[Records supplied]

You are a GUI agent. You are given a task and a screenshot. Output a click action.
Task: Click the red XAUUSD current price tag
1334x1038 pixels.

...

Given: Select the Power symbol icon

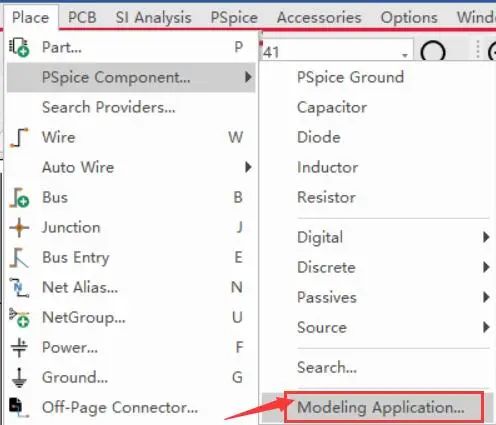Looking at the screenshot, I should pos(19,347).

[Required action]
In the listing above, start at the line with "You are a GUI", go on through the line with "1334x1038 pixels.", and copy each of those lines exactly; leave out all the rest.

[Result for this exercise]
You are a GUI agent. You are given a task and a screenshot. Output a click action.
Task: Click the red XAUUSD current price tag
1334x1038 pixels.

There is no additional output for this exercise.